Canada has a very dark history when it comes to expropriation. We took people's property; we uprooted them from land that belonged to them. Forillon is another example of this.
I will not go into detail about the hell the people of Forillon went through and are still going through today. They are still alive and they are watching us today. They are hoping to see something other than a bunch of little Trudeaus who continue to perpetuate the insult against them. I see the serious look on your face, Mr. Speaker, and I am convinced that you are going to talk to the people in your caucus so that they stand up and acknowledge the horror and hell that we made the people of Forillon go through.
There are testimonies. We expropriated these people and burned their houses down right in front of them. When they wanted to go back to their community later to visit one of the three cemeteries in Forillon Park and pray at the graves of their loved ones, we made them pay because they were entering a Canadian national park. Nice!
Is that what Canada is about? Will the caring federalists who so love their big country stand up one day? Will they stand up one day and say that they did something wrong, admit their mistake and present the people of Forillon with tangible, official apologies from the House of Commons? Elderly people had to dig around in their wallets to find change so they could go and pray at their child's or spouse's grave inside Forillon Park. It is one example, but I hope that it raises their awareness and that they will not ask how much it is going to cost the Canadian treasury. If the government members are human beings, they will show it. This is a golden opportunity.
“The government sent a subpoena to my father telling him that his house now belonged to the Queen. He never would have believed that they would come to take him out of there. Well, the RCMP forcibly turned him out of his home”, remembers Charles Bouchard, the son of one of the expropriated residents. His father, Édouard, or Eddy, who is deceased, was the last person expropriated to leave his house on the Anse-Au-Griffon trail, one of the areas ceded to the federal government. “He did not want to leave, but he had to resign himself to it. To force him out, the Liberal Government of Canada cut off his telephone and other services.”
Charles Bouchard remembers receiving $1,400 for his 50-acre parcel of land. And his father was given the meagre amount of $20,000 for the house, other buildings, land and two sugar bushes he owned. That gives us an idea of what transpired, and it did not take place in 1622, but in the 1970s. Few members of this House had not yet been born in 1970. About one hundred of those expropriated rebelled against the paltry compensation from Pierre Elliott Trudeau's Liberal government, and they went to court. They managed to get a little bit more.
Jérémie Dunn has provided another account of the events. The program Enquête will be featuring a story about this tonight at 8 p.m. on Radio-Canada. My colleagues should watch it as they will learn a few things. The Radio-Canada program Tout le monde en parlait recently discussed the 225 Gaspé families that were expropriated. The program showed the houses before the expropriation and as they were burning. The houses were burnt down.

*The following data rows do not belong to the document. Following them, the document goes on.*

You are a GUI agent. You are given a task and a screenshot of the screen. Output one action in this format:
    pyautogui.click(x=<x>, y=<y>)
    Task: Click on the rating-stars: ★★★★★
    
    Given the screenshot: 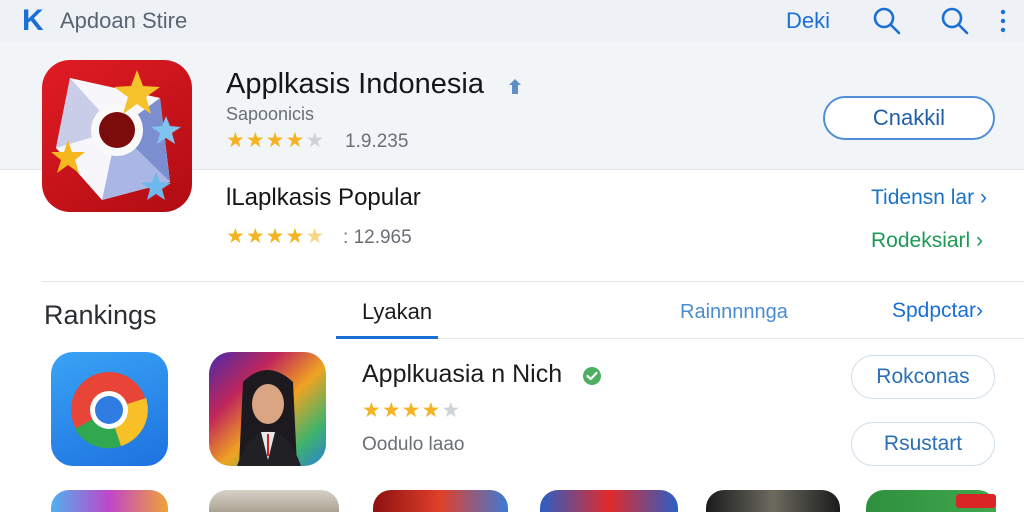 What is the action you would take?
    pyautogui.click(x=276, y=140)
    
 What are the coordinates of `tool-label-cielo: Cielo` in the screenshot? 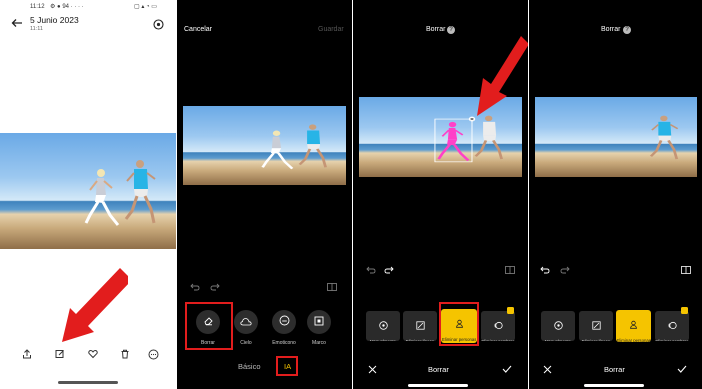 It's located at (246, 343).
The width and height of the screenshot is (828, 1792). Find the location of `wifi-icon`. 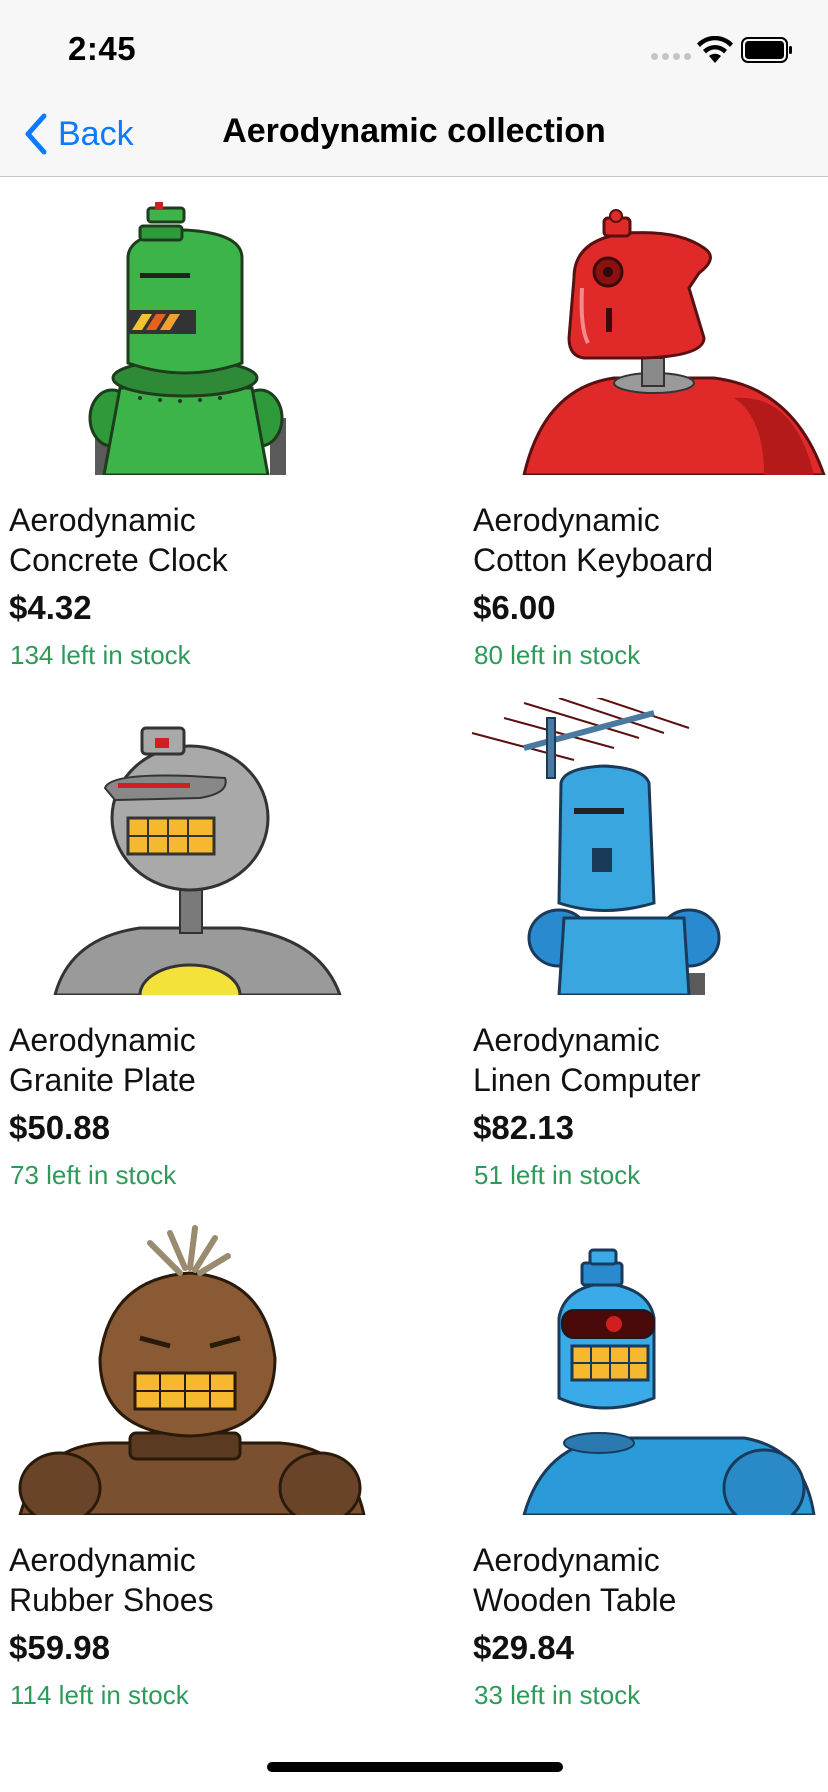

wifi-icon is located at coordinates (715, 50).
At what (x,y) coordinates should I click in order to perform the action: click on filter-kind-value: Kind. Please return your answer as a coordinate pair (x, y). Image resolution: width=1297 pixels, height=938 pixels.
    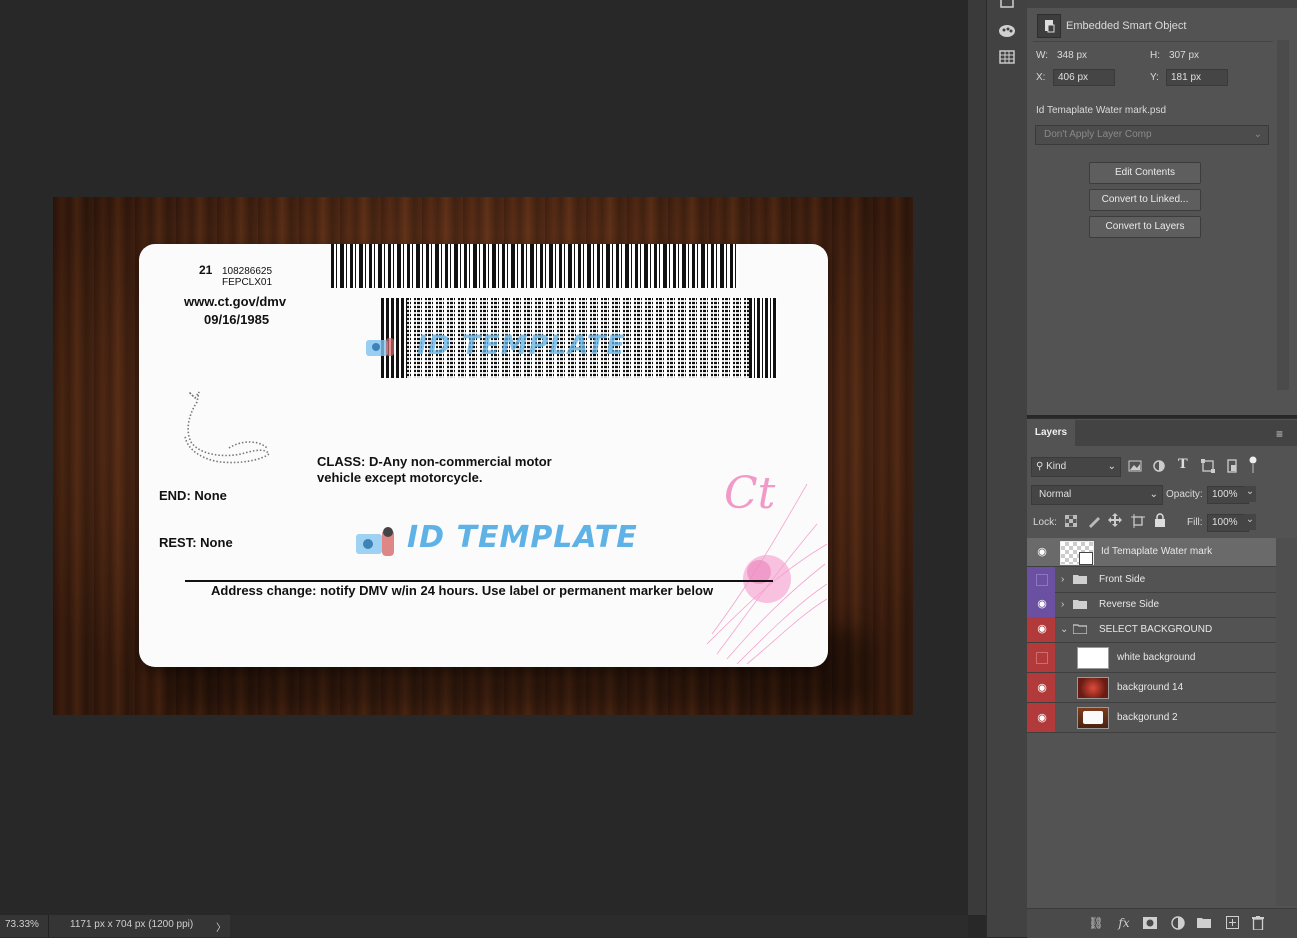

We understand the situation. It would be very easy to offer a sincere apology. In fact, we are sincere. We must promote all forms of respect, and our sense of humanity must inspire us when dealing with these people who suffered and continue to suffer—and who have suffered enough—because of the horrible act perpetrated by the Liberal Government of Canada against the people expropriated to create Forillon Park.
Mr. Speaker, I am counting on you to convince your people to rectify the situation.